Antibacterial self-cleaning binary and ternary hybrid photocatalysts of titanium dioxide with silver and graphene

The bacterial sterilization of TiO2 photocatalysts for self-disinfected and hygienic surfaces and coatings was explored to enhance by incorporating silver and reduced graphene oxide layers. Binary Ag/TiO2 and ternary Ag/TiO2/rGO (reduced graphene oxide) nanohybrids were developed by a hydrothermally modified sol-gel method preceded by the synthesis of Ag nanospheres by polyol method using cetyltrimethylammonium bromide (CTAB) as the capping agent. The metallic state and crystalline nature of Ag in the hybrids were affirmed using XRD, TEM, and XPS analyzes.
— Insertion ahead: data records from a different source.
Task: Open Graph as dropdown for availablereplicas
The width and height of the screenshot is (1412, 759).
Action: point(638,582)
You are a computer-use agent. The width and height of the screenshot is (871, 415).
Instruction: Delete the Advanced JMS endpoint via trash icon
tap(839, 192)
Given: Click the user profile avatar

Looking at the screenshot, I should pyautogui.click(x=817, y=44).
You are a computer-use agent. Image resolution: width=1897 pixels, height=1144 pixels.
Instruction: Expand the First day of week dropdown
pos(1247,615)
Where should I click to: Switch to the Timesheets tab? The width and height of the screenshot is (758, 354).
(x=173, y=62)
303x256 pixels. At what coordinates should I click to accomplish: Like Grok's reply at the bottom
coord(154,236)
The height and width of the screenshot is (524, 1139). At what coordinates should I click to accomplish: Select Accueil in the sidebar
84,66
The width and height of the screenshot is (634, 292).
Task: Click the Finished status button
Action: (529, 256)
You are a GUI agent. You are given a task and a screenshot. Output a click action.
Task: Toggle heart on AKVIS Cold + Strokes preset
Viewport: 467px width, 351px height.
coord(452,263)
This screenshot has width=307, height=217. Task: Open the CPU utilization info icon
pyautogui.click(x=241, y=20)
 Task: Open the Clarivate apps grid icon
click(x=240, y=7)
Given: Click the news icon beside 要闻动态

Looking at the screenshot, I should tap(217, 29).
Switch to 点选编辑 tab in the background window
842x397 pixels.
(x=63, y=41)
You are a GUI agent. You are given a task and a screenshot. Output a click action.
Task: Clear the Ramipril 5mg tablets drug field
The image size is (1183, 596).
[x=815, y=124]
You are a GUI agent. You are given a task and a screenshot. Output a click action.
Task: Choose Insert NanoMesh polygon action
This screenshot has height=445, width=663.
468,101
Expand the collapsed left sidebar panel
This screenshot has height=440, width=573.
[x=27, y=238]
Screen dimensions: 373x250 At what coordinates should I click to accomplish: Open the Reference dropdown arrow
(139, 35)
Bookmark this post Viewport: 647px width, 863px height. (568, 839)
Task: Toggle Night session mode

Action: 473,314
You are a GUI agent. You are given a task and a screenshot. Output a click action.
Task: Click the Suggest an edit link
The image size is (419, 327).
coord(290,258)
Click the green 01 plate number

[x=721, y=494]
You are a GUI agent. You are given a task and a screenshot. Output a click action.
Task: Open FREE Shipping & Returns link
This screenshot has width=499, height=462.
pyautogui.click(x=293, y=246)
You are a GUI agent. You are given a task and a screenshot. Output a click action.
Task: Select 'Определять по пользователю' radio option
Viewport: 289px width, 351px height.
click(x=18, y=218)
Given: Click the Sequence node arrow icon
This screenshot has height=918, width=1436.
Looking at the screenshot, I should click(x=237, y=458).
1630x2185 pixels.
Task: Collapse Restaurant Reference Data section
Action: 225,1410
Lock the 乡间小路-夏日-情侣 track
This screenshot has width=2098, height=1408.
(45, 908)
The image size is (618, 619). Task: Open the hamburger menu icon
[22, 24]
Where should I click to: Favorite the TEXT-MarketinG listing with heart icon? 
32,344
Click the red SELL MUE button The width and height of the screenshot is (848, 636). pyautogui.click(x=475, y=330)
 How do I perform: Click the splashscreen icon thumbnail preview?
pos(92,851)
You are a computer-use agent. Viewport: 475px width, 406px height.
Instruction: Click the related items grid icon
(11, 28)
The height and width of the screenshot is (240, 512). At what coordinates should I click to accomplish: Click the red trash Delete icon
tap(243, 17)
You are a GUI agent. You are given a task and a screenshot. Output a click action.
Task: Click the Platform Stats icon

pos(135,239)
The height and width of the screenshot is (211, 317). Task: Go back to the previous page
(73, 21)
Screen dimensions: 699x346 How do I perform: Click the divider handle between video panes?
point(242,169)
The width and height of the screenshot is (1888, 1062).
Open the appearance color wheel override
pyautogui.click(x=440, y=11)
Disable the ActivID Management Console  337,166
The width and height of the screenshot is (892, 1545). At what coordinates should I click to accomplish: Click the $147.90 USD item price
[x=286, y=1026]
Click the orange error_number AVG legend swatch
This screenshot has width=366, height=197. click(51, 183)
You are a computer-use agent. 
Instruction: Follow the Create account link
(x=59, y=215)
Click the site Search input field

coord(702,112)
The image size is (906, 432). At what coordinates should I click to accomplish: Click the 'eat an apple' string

The developed nanohybrids were studied for their visible-light-induced photocatalytic self-cleaning behavior determined from photo-induced wettability and photodegradation of methylene blue dye. Ag/TiO2/rGO ternary hybrid showed excellent photocatalytic antibacterial properties towards Gram-negative Escherichia coli (E. coli) and Gram-positive Staphylococcus aureus (S. aureus), under visible-light excitation. ~100% disinfection of bacterial environments (both E. coli and S. aureus) were achieved within 180 min of visible-light irradiation. Finally, a plausible mechanism for the visible-light-induced photocatalytic antibacterial behavior of the as-prepared binary and ternary hybrids of TiO2 is proposed. Surface plasmon resonance induced by visible-light excitation injects hot electrons from Ag nanoparticles to the conduction band of TiO2 with the simultaneous charge separation facilitated by graphene counterpart produces a high concentration of reactive oxygen species, which is accountable for the superior photocatalytic self-cleaning and the bacterial cell lysis by Ag/TiO2/rGO hybrid.